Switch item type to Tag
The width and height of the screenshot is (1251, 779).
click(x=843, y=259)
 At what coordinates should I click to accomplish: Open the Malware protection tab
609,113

______________________________

What needs to be done -> Copy each line of the listing verbatim.

Answer space ->
Switch item type to Tag
The width and height of the screenshot is (1251, 779).
click(x=843, y=259)
 At what coordinates should I click to accomplish: Open the Malware protection tab
609,113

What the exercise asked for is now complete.